Michael I. Jordan

  1. Coherence Functions with Applications in Large-Margin Classification Methods.

    Authors: Michael I. Jordan, Zhihua Zhang, Guang Dai
    Subjects: Machine Learning
    Abstract

    Support vector machines (SVMs) naturally embody sparseness due to their use
    of hinge loss functions. However, SVMs can not directly estimate conditional
    class probabilities. In this paper we propose and study a family of coherence
    functions, which are convex and differentiable, as surrogates of the hinge
    function. The coherence function is derived by using the maximum-entropy
    principle and is characterized by a temperature parameter. It bridges the hinge
    function and the logit function in logistic regression.

  2. The Asymptotics of Ranking Algorithms.

    Authors: Michael I. Jordan, John C. Duchi, Lester Mackey
    Subjects: Statistics
    Abstract

    We consider the predictive problem of supervised ranking, where the task is
    to rank sets of candidate items returned in response to queries. Although there
    exist statistical procedures that come with guarantees of consistency in this
    setting, these procedures require that individuals provide a complete ranking
    of all items, which is rarely feasible in practice. Instead, individuals
    routinely provide partial preference information, such as pairwise comparisons
    of items, and more practical approaches to ranking have aimed at modeling this
    partial preference data directly.

  3. Modeling Events with Cascades of Poisson Processes.

    Authors: Michael I. Jordan, Aleksandr Simma
    Subjects: Artificial Intelligence
    Abstract

    We present a probabilistic model of events in continuous time in which each
    event triggers a Poisson process of successor events.

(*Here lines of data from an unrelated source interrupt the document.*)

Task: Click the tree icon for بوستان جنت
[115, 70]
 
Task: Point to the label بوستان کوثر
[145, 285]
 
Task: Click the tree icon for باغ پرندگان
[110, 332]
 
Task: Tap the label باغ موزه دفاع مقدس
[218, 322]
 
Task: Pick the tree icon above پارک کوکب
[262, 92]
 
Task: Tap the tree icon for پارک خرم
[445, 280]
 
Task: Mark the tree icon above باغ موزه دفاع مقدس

The ensemble of observed
    events is thereby modeled as a superposition of Poisson processes. Efficient
    inference is feasible under this model with an EM algorithm. Moreover, the EM
    algorithm can be implemented as a distributed algorithm, permitting the model
    to be applied to very large datasets. We apply these techniques to the modeling
    of Twitter messages and the revision history of Wikipedia.

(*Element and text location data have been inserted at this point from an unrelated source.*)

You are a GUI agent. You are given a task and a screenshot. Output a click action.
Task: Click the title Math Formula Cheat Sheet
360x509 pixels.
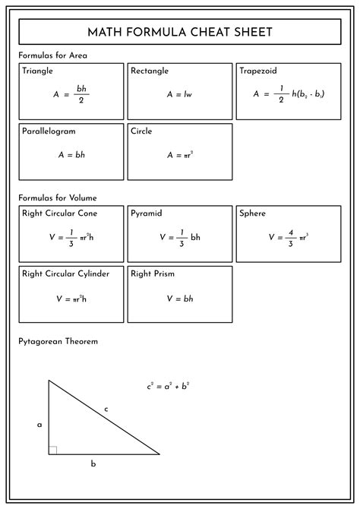[180, 32]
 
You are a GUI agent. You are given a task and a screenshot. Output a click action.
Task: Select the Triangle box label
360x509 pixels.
[38, 71]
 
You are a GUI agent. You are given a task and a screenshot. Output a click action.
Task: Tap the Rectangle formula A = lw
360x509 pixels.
[179, 95]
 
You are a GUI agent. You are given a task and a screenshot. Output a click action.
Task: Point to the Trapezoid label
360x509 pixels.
[257, 71]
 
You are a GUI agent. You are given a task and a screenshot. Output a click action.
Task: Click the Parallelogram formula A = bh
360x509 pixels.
[71, 154]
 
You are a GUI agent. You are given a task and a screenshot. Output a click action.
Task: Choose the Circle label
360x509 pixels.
[141, 131]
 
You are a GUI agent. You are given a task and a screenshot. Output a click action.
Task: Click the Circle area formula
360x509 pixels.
[180, 154]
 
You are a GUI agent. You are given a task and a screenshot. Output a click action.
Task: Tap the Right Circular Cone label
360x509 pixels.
[59, 213]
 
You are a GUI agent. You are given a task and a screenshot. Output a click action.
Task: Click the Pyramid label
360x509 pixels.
[147, 213]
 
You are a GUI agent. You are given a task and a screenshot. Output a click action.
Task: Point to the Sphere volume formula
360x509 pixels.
[288, 237]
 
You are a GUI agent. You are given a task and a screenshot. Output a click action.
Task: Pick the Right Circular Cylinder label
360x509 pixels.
[65, 273]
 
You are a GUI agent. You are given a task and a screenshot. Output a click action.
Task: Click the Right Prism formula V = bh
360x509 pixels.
[179, 299]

  4. Joint Modeling of Multiple Related Time Series via the Beta Process.

    Authors: Michael I. Jordan, Alan S. Willsky, Emily B. Fox, Erik B. Sudderth
    Subjects: Methodology
    Abstract

    We propose a Bayesian nonparametric approach to the problem of jointly
    modeling multiple related time series. Our approach is based on the discovery
    of a set of latent, shared dynamical behaviors. Using a beta process prior, the
    size of the set and the sharing pattern are both inferred from data. We develop
    efficient Markov chain Monte Carlo methods based on the Indian buffet process
    representation of the predictive distribution of the beta process, without
    relying on a truncated model.

  5. Combinatorial clustering and the beta negative binomial process.

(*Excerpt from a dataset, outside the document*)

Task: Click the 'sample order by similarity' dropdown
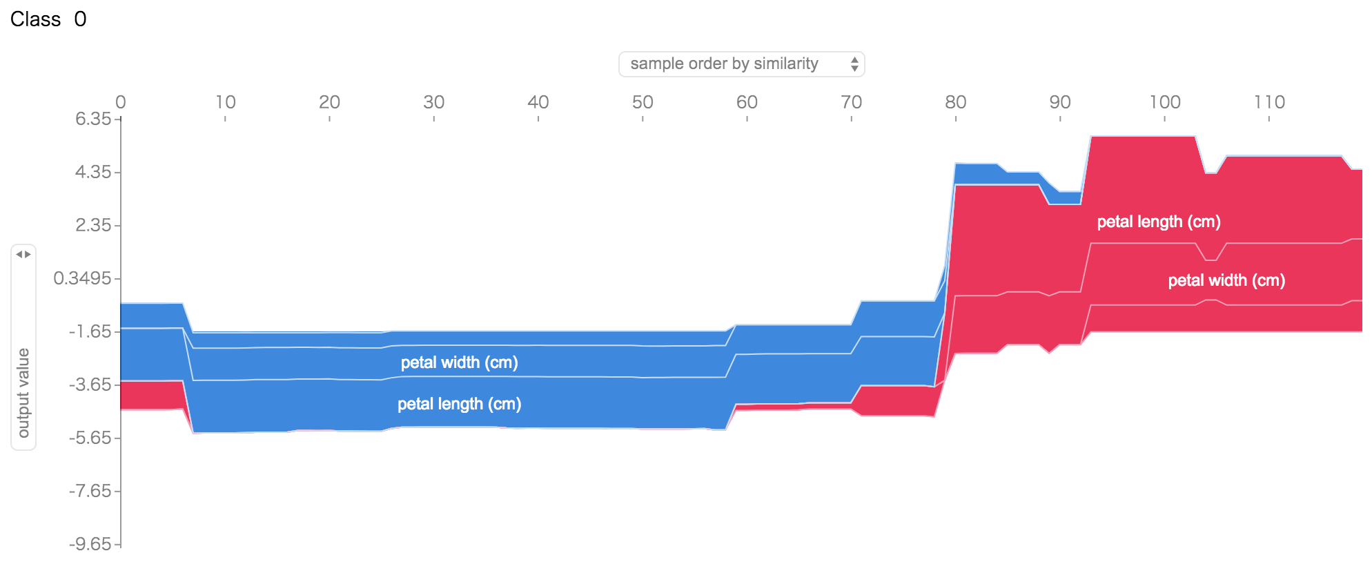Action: tap(741, 64)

    Authors: Michael I. Jordan, Tamara Broderick, Lester Mackey, John Paisley
    Subjects: Methodology
    Abstract

    In this work, we establish novel connections between the Bayesian
    nonparametric clustering and featural paradigms by considering the problem of
    admixture modeling. We examine the Dirichlet process-and its unnormalized
    Poisson point process generation via the gamma process-on the traditional
    clustering side of Bayesian nonparametrics. On the featural side, we examine
    the beta process and introduce a new model, the beta negative binomial process
    (BNBP), for admixture modeling.

  6. Revisiting k-means: New Algorithms via Bayesian Nonparametrics.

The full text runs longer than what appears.